Tyler "Skadoodle" Latham
The experienced North American AWPer who is one of the first American CS:GO players to win a Major had a short but successful Counter-Strike career. He got his big break with Cloud9 with whom he went on to win the ELEAGUE Major: Boston 2018, the most successful CS:GO Major for a North American team.
Shortly after he took a break from CS:GO and became a full-time streamer, only to come back as a Valorant player along with T1. They might not be the best team on the block but Skadoodle continues to perform with a fire in his belly.
Tyson "TenZ" Ngo
TenZ was an underrated CS:GO player and through his entire career the only high point for him was to have played for Cloud9. The talented youngster spent a lot of time on tier-two rosters and his switch to Valorant was probably the biggest transformation for any player by far.

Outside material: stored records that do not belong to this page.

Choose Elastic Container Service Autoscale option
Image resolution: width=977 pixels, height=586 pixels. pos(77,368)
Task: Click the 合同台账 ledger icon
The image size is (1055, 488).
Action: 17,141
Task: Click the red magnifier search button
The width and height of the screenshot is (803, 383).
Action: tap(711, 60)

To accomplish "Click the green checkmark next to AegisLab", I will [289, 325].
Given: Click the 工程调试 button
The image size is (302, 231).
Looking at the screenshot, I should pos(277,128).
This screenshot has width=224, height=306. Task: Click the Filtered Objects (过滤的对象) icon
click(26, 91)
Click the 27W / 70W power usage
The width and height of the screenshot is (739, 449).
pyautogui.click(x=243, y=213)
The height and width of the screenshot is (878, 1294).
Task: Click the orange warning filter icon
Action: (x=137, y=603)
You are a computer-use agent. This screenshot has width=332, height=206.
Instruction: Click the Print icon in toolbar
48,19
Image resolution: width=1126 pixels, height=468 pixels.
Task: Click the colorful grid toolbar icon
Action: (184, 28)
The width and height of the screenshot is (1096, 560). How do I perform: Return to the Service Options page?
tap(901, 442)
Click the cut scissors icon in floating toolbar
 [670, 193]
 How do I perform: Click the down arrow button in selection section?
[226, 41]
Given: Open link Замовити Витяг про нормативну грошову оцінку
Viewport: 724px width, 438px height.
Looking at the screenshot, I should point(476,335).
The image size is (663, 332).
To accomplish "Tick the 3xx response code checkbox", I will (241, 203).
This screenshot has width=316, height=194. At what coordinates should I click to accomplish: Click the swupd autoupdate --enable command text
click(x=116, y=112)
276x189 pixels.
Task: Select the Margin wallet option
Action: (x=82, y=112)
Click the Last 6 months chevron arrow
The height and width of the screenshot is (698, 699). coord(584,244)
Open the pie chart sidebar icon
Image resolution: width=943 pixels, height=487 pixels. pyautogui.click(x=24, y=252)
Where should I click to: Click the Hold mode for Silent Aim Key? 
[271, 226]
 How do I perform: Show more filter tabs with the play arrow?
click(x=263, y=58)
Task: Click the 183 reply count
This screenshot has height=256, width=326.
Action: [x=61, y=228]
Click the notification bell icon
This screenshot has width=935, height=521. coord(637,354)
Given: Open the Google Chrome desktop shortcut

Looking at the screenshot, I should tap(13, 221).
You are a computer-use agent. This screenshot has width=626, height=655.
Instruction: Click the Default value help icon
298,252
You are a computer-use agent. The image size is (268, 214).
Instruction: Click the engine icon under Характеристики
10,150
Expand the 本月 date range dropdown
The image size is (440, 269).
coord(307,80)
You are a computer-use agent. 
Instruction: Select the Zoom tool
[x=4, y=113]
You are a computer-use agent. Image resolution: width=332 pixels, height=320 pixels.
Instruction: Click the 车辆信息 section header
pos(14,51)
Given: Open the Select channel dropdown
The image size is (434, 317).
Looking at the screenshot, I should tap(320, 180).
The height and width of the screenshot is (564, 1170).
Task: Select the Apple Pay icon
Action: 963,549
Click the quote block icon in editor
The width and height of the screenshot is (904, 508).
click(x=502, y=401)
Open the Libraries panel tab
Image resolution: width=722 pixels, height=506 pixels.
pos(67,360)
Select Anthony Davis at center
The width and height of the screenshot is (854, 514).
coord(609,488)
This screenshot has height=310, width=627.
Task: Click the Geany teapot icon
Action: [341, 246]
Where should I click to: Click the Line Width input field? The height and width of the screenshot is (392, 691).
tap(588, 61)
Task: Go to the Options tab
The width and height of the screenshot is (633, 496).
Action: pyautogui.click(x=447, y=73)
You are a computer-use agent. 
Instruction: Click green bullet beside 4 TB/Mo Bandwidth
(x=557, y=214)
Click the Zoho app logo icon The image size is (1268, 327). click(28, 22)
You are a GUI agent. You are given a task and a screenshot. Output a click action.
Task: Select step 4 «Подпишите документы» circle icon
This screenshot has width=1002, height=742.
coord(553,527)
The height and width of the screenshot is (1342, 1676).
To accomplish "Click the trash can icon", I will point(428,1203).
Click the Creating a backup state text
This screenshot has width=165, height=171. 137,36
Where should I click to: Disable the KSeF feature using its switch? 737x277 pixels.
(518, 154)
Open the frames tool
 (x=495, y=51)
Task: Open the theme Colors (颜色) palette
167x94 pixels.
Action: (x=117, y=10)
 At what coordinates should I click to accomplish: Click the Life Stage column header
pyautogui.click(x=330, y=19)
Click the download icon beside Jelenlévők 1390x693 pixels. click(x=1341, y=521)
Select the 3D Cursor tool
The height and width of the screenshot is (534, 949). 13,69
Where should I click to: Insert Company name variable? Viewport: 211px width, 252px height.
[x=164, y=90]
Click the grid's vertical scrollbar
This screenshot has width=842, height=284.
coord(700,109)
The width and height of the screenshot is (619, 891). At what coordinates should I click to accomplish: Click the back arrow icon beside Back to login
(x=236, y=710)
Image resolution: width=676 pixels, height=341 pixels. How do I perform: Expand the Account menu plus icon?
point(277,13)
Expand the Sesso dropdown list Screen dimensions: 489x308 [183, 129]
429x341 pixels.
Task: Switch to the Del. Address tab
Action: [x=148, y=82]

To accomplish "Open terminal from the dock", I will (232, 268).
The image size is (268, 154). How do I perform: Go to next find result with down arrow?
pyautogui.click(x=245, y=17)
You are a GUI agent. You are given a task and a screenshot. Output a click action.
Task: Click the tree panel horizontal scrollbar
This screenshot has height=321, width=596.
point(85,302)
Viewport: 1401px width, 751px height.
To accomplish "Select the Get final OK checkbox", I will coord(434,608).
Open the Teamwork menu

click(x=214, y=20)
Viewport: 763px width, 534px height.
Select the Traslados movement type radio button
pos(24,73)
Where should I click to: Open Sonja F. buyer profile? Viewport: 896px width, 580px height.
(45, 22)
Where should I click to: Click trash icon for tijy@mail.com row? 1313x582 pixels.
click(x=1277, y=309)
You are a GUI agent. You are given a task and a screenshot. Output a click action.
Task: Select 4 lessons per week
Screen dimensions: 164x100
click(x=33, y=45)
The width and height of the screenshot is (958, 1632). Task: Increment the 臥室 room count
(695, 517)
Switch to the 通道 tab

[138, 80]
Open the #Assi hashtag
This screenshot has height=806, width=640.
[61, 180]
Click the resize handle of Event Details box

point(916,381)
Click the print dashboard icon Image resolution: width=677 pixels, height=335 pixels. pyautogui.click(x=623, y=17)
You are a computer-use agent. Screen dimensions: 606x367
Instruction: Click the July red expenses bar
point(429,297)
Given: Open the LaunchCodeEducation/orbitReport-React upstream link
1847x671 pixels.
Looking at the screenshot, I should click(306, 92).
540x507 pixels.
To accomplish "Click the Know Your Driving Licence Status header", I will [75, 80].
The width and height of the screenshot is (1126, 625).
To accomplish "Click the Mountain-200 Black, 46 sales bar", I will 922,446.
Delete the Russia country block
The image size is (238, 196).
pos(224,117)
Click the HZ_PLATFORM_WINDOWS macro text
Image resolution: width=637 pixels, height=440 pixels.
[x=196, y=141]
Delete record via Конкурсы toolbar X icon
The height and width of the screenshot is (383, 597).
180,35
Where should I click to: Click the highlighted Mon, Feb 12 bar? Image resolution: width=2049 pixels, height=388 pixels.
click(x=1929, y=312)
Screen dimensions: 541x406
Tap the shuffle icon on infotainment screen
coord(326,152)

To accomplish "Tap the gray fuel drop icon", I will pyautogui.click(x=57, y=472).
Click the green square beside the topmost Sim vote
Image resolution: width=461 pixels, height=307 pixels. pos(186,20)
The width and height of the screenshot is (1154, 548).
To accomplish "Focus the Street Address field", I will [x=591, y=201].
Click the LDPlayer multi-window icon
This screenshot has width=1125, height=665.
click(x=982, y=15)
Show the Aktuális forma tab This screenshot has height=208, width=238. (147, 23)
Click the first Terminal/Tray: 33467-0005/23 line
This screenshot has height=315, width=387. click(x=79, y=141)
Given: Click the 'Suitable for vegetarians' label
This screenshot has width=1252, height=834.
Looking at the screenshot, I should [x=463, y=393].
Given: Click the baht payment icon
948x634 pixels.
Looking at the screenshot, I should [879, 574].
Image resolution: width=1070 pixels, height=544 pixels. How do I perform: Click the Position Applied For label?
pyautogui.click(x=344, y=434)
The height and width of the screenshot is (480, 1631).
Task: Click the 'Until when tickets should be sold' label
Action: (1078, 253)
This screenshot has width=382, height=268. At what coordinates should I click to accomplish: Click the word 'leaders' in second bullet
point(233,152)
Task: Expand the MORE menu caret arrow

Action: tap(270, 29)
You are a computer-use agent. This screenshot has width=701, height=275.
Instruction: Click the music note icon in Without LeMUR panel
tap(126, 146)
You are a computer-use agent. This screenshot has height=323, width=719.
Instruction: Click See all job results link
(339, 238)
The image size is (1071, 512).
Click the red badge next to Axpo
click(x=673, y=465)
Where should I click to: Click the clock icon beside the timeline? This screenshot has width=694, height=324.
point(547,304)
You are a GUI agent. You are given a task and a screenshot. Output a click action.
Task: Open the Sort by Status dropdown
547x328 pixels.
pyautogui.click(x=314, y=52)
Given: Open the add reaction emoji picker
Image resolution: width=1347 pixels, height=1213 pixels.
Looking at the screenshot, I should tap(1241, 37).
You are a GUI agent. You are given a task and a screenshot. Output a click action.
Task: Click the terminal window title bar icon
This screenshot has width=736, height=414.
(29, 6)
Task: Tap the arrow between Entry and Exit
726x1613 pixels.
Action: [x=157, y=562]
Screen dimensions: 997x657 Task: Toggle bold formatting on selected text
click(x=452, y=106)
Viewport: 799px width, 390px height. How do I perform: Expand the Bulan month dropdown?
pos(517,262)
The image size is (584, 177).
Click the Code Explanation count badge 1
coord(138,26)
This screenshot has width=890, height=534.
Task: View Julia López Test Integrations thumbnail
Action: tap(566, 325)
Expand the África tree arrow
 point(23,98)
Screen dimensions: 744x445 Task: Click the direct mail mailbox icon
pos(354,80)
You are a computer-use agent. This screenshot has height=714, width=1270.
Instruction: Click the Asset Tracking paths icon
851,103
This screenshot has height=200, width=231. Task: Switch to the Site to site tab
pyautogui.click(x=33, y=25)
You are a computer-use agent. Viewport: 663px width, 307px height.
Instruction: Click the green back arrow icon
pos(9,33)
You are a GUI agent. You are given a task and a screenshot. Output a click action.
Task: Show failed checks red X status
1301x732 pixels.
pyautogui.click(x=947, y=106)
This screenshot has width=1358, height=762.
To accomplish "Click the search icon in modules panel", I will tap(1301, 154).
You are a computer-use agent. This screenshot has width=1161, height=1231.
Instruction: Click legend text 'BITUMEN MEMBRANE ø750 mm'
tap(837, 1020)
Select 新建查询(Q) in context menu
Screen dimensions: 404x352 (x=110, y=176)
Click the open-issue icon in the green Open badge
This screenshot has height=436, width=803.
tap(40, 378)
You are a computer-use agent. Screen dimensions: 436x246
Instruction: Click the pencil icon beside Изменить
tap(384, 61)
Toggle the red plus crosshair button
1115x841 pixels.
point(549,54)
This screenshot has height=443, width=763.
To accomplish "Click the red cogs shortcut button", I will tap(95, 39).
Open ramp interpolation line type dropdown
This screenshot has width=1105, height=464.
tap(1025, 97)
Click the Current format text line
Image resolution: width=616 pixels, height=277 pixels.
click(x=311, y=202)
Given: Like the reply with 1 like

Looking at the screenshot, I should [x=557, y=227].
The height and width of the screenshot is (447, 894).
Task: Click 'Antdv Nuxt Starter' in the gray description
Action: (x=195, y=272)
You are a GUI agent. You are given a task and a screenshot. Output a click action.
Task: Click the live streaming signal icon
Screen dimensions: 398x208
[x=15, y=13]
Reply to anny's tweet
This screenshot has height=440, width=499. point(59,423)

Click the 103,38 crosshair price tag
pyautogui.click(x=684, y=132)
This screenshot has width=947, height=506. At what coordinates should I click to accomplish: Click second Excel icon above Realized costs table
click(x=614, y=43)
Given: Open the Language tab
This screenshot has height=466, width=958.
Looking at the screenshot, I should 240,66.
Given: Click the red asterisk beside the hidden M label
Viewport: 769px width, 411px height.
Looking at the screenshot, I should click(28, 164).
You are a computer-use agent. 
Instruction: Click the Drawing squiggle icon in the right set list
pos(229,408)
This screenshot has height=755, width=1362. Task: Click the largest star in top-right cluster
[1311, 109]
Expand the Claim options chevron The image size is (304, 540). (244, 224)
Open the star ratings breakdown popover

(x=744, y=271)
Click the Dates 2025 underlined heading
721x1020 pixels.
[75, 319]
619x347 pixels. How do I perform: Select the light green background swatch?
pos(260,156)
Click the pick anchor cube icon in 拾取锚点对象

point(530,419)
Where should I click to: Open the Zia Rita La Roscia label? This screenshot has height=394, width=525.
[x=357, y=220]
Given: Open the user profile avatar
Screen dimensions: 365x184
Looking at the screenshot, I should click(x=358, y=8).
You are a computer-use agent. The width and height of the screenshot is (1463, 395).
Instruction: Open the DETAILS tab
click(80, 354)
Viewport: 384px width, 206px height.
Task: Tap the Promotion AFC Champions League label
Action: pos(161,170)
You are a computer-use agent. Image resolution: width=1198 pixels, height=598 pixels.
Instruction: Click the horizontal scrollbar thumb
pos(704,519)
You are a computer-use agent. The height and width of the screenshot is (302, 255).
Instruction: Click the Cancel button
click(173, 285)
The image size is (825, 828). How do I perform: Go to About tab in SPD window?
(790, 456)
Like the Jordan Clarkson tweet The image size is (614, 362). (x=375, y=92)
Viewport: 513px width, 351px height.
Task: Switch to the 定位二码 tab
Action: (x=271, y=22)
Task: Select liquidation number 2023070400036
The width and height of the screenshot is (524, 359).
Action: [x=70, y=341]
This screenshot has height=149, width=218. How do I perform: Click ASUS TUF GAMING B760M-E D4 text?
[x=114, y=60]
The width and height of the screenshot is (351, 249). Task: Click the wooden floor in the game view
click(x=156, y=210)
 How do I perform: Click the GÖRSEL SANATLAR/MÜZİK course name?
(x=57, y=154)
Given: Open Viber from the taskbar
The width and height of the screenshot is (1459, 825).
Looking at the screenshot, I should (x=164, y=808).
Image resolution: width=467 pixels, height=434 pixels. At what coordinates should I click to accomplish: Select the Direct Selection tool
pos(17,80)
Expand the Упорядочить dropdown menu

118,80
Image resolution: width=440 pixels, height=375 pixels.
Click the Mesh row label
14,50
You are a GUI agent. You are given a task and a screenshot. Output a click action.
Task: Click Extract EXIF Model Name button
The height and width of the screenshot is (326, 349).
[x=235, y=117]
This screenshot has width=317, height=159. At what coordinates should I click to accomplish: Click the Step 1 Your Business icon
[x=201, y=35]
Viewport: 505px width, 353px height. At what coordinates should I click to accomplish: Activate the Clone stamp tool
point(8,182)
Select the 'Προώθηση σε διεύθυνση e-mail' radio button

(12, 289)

The 19-year-old was picked up by Cloud9 Blue early on, having played Counter-Strike with the organization they knew his potential and boy did TenZ turn out to be a beast. Widely regarded as the best Valorant player in the world, TenZ is almost unbeatable on Jett. But despite signing him Cloud9 Blue failed to make a mark and soon after TenZ announced that he wanted to be a Valorant - Content Creator, effectively stepping down as a player for the time being.
Spencer "Hiko" Martin
Hiko was probably the first prominent CS:GO player from North America whose decision to switch to Valorant sent a shockwave through the entire community. He was called ‘washed off’, ‘old’, and a lot of other things, but the 30-year-old has gone on to shut down all the haters by winning the biggest Valorant event till date along with 100 Thieves, First Strike North America.
The experienced CS:GO player spent almost a decade competing in Counter-Strike, playing with multiple big organizations like Cloud9, Team Liquid, Complexity, and more. 100 Thieves is reaping the benefits of signing him as Hiko still continues to pull off incredible clutches for his side.
Adil "ScreaM" Benrlitom
Probably the biggest CS:GO player to switch over to Valorant, ScreaM who is popularly known as the ‘Headshot Machine’ was one of the best CS:GO players in the world at his peak. The Belgian professional has played for multiple big organizations and on various star-studded rosters, as he still continues to hold the record for maximum headshot percentage in competitive CS:GO.
Currently playing with Team Liquid’s Valorant roster, it was the right call for ScreaM to switch over to Valorant with his CS:GO career slowly coming to a close. Though Liquid has not won anything substantial yet, ScreaM has proved to be a force to reckon with for the opposition.
Nicholas "nitr0" Cannella
Nitr0’s departure from Team Liquid’s CS:GO roster to join 100 Thieves Valorant lineup was probably the most emotional player farewell last year, not only for the North American region but the entire CS:GO community.
For him, it was not about being washed up or his career coming to an end. Nitr0 wanted a change after having played with Team Liquid for more than five years. It worked well for both the player and the organization, as he parted ways with both the organization and CS:GO. There was a significant amount of criticism that came with it, but it all put to bed after nitro along with 100 Thieves won First Strike North America to become the best Valorant team from the region.
A few other CS:GO players that are worth a mention are Kevin ‘Ex6TenZ’ Droolans, Kirill ‘ANGE1’ Karasio, Ardis ‘ardiis’ Svarenieks, Michael ‘dapr’ Gulino, Fatih ‘gob b’ Dayik, Ryan “Freakazoid“ Abadir, Yassine "Subroza" Taoufik, and Shahzeeb "ShahZaM" Khan.